Tomás points out that basic communication tools already existed years ago but some companies have only started using them now due to the lockdown measures.
“Even before Covid-19, we used simple technology to avoid national and international traveling,” Martínez explains, “For example, when my company was hired to supervise a construction site, I simply used CCTV to monitor all activity taking place on site, instead of having to travel to the location.”
What Will Change In The Following Months?
9- 5 office hours will become a thing of the past
Once we reach the other side of this pandemic, Martínez and Tomás expect to see a more agile way of communicating with employees. They reckon that work meetings in the office will still take place but far less frequently than before. In fact, most meetings will take place online and more emails will become instant messages on platforms such as Slack. Overall, they expect employers to be more flexible when it comes to scheduling and planning.

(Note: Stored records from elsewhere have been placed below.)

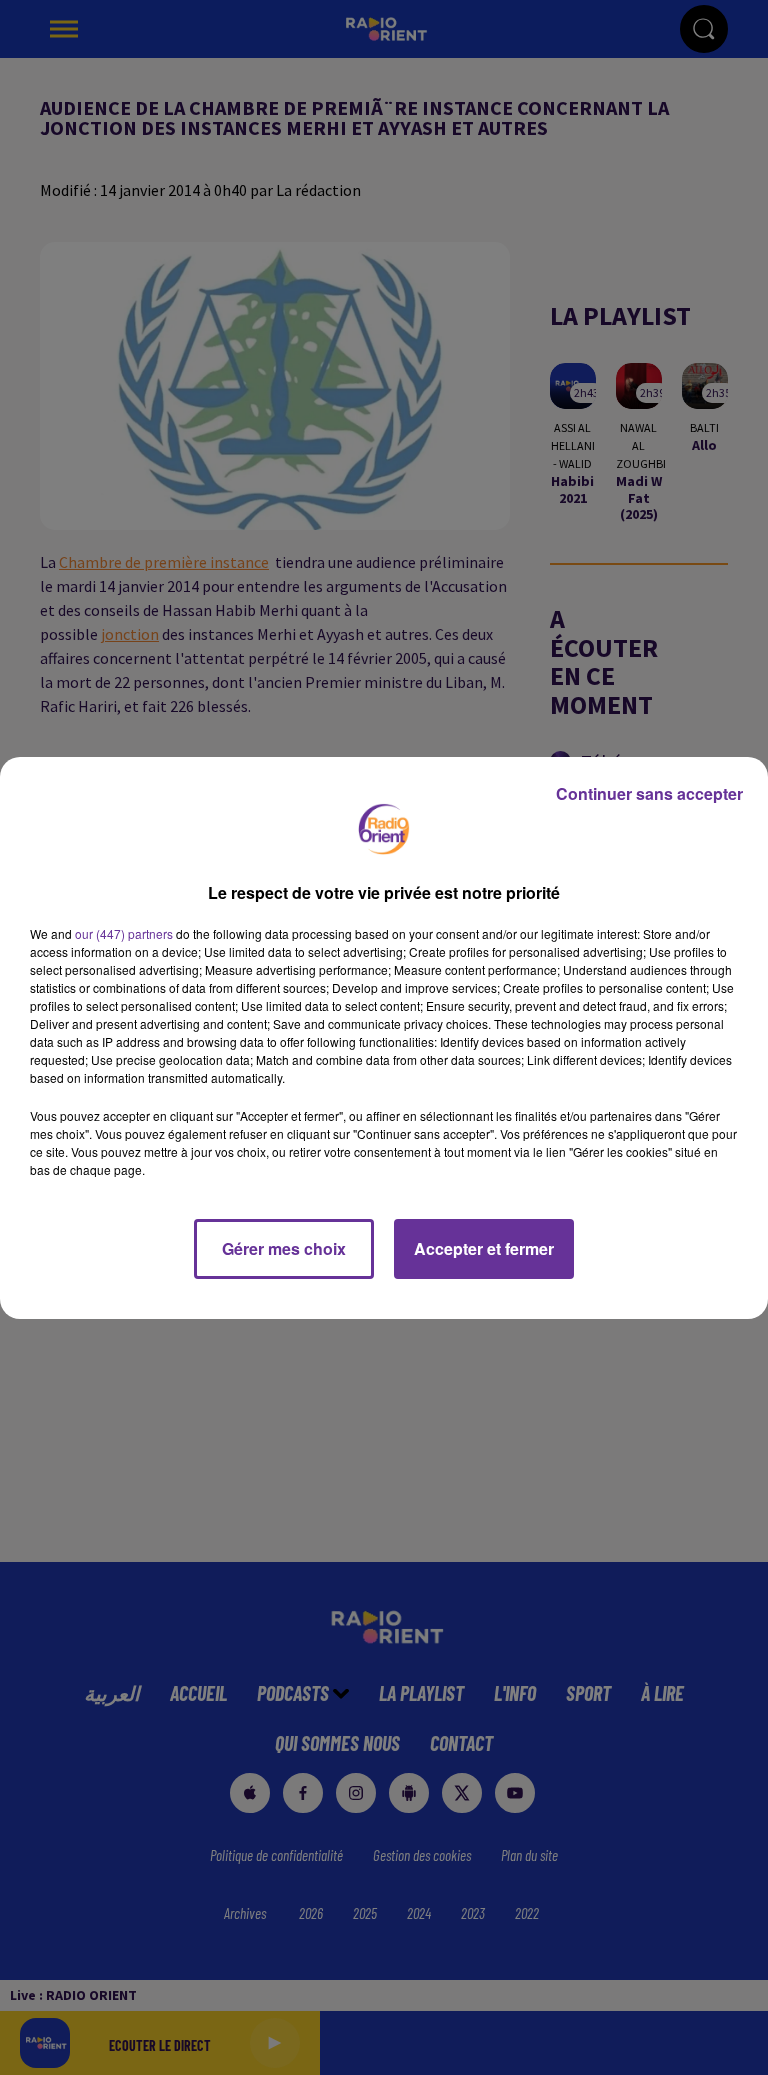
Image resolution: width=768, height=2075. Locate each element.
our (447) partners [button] (124, 933)
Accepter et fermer (484, 1248)
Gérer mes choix (284, 1248)
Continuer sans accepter (649, 793)
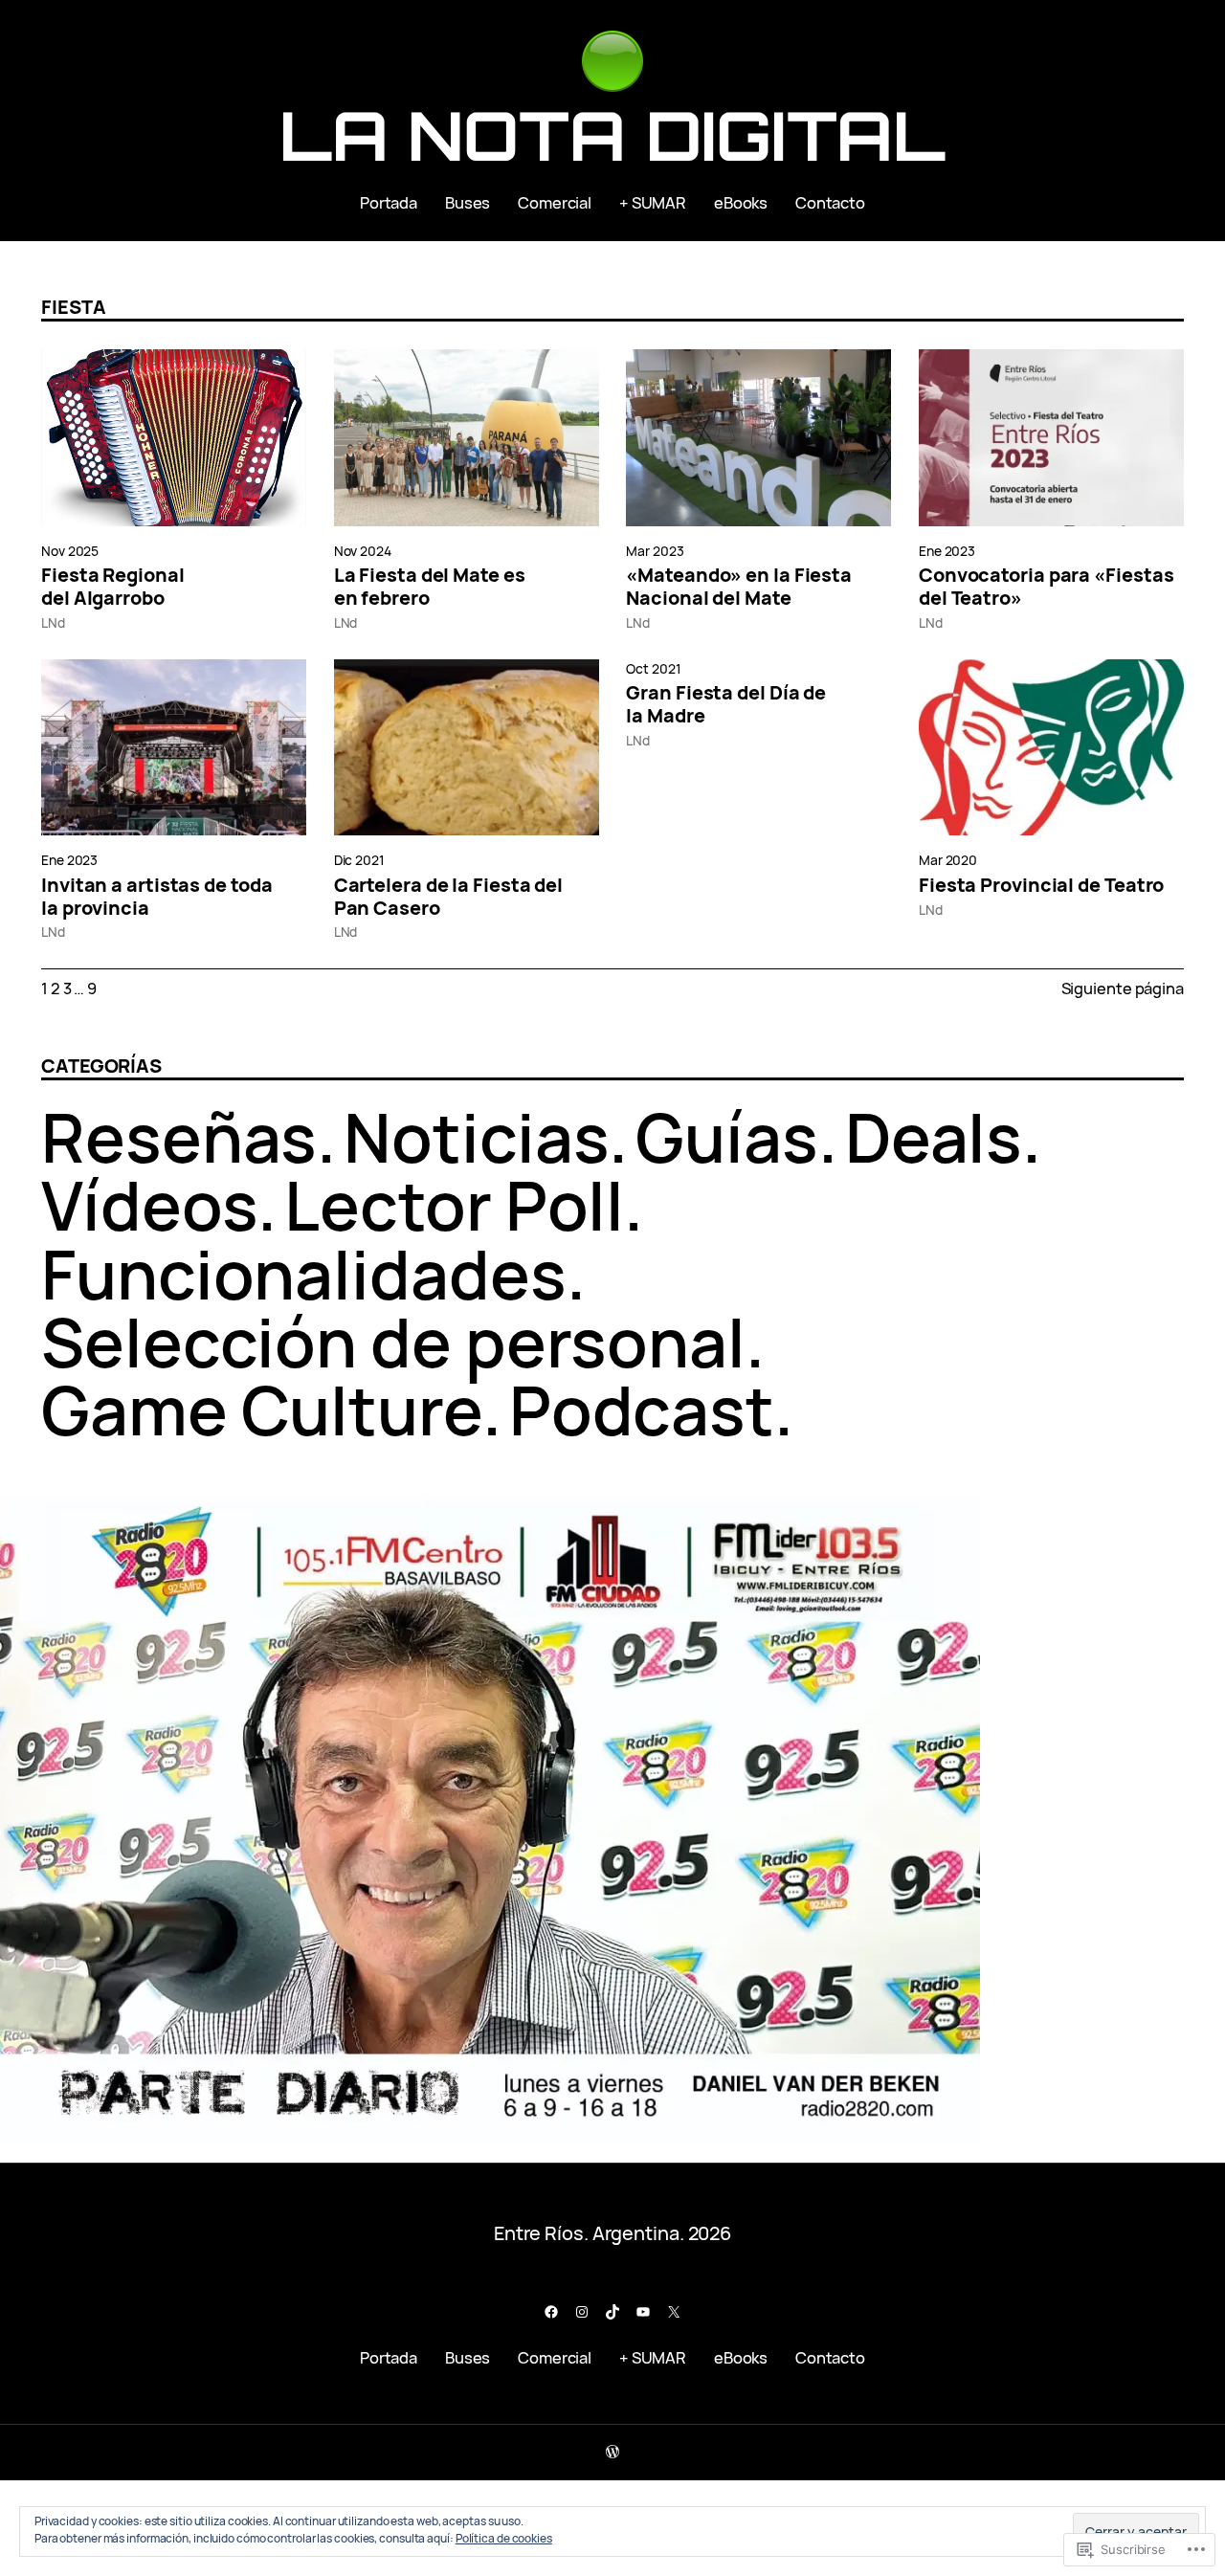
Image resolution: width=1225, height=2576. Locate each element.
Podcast (641, 1409)
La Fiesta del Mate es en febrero (429, 587)
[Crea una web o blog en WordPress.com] (612, 2452)
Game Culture (261, 1409)
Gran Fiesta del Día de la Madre (726, 704)
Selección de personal (393, 1342)
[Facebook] (551, 2312)
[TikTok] (612, 2312)
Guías (726, 1137)
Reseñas (179, 1137)
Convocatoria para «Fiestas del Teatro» (1046, 587)
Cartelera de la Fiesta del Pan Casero (448, 897)
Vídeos (149, 1205)
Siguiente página (1122, 988)
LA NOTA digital (613, 135)
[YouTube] (643, 2312)
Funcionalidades (304, 1274)
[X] (673, 2312)
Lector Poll (454, 1205)
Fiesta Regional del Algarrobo (113, 587)
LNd (53, 622)
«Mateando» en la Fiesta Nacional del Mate (739, 587)
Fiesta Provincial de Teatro (1041, 885)
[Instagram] (582, 2312)
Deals (934, 1137)
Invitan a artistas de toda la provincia (156, 897)
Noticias (476, 1137)
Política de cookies (504, 2538)
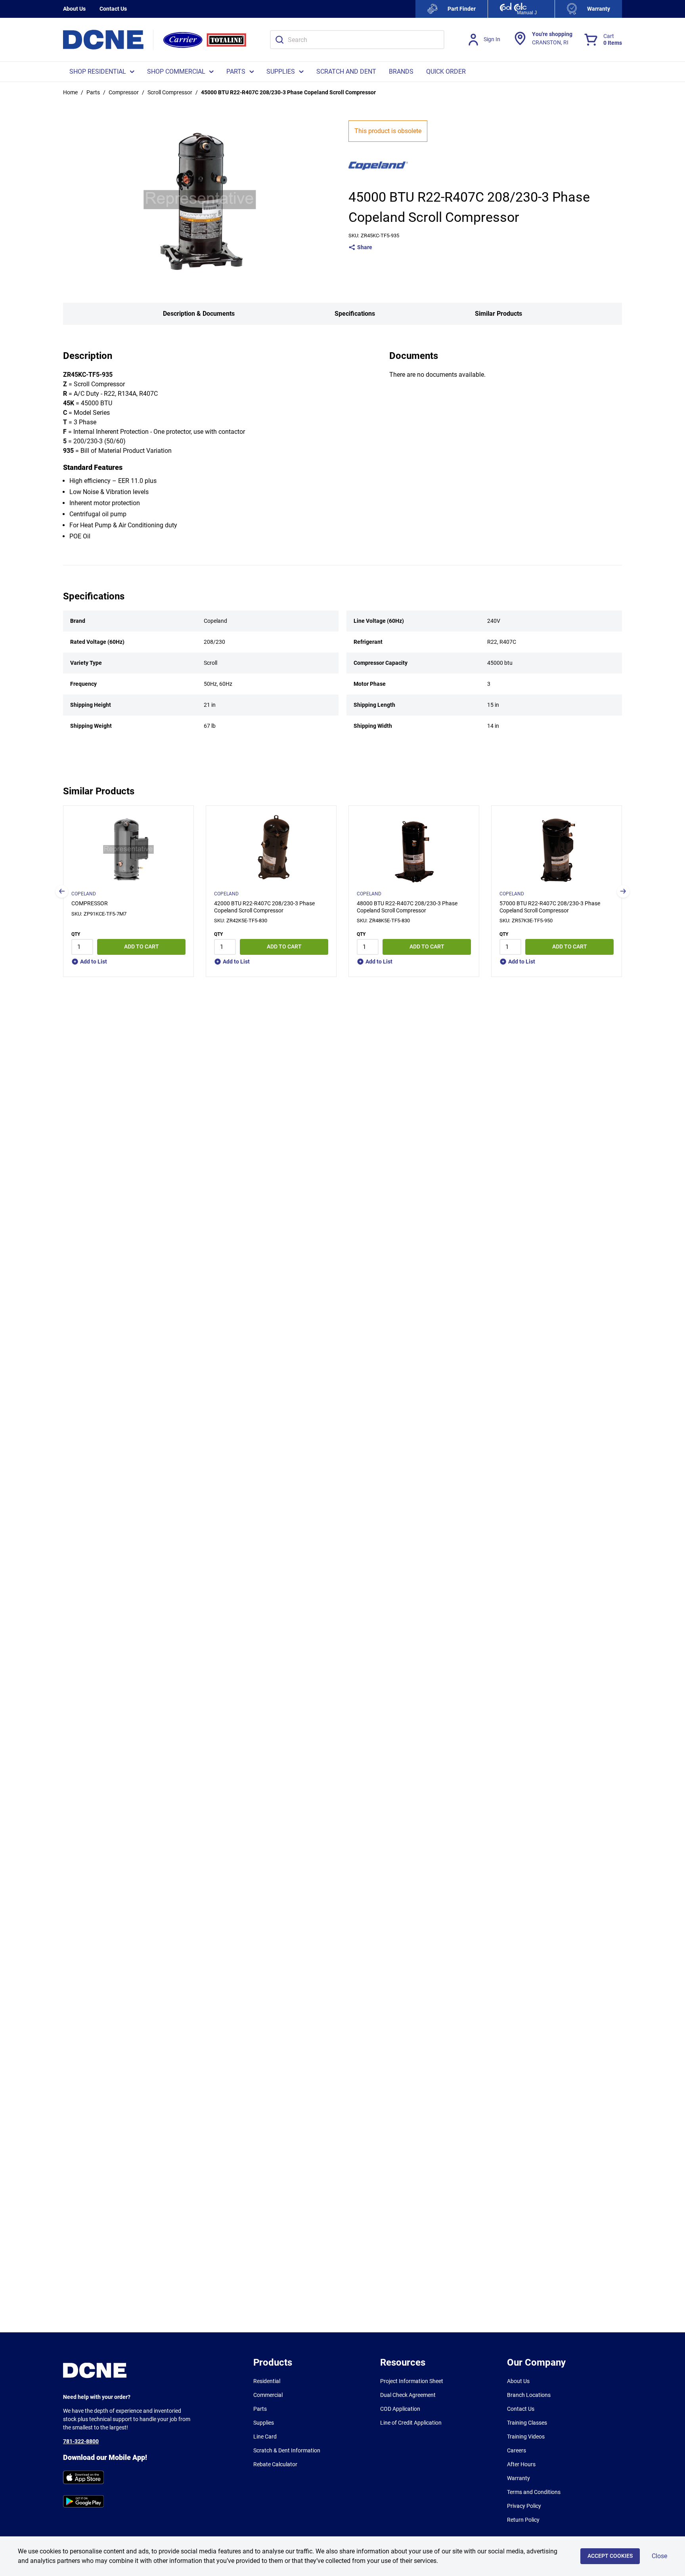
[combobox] (357, 39)
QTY (75, 934)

Martínez believes that Covid-19 has forced companies to face considerable IT challenges and has pushed them to operate in more modern ways. According to Mr Martínez, several companies he has collaborated with in the past were apprehensive about working remotely for two reasons. Firstly, they were under the false pretense that online communication tools would be complicated to use on a daily basis and overall, too much of a hassle. Secondly, they believed it could negatively affect employees’ productivity. However, working from home can actually have the opposite effect.
Mr Tomás points out that remote work offers a better work-life balance since employees do not lose hours of their day commuting to the office. Moving forward, employers, directors and CEOs will learn to trust their employees and will allow more flexibility around work hours and work sites.
In the long run, both Martínez and Tomás believe that companies will consider working arrangements which are not exclusively remote but that will allow employees to split their week between working from home and working from the office. This arrangement would involve a variety of communication channels on a weekly basis, such as face-to face, phone, video conferences and e-mail.
Martínez believes that conversations that take place in the office corridor, having a coffee with a work college or during an informal chat with your boss, are important and can lead to new ideas through informal group brainstorming where employees are not under pressure to thoroughly explain an idea, like they would in a business meeting.
Thus, employers should recognize that although e-mail communication is undoubtedly efficient, there are other channels often used for informal communication in the workplace that are also incredibly important, such as Slack, WhatsApp and traditional phone calls.
Home office stipends
If remote work becomes the norm and office meetings are reduced to once or twice a week, employees will need additional resources to maximize their productivity at home. Stipends will help employees to purchase the supplies they need to create their home office spaces.
Turning Challenges Into Opportunities
The Covid-19 pandemic has presented an opportunity for many companies to become more digital, create stronger capabilities in security and create a system that will better prepare businesses for future disruptions.
We are not able to predict the length or the global economic ramifications of this crisis. However, if a company is able to recognize the challenges they are facing, they will be better equipped to find the solutions. In fact, after the global financial recession (2007-2009), companies such as Lego and Amazon actually saw profits grow and Amazon managed to attract three million more subscribers by the end of the year. Like Winston Churchill said:
“Never let a good crisis go to waste.”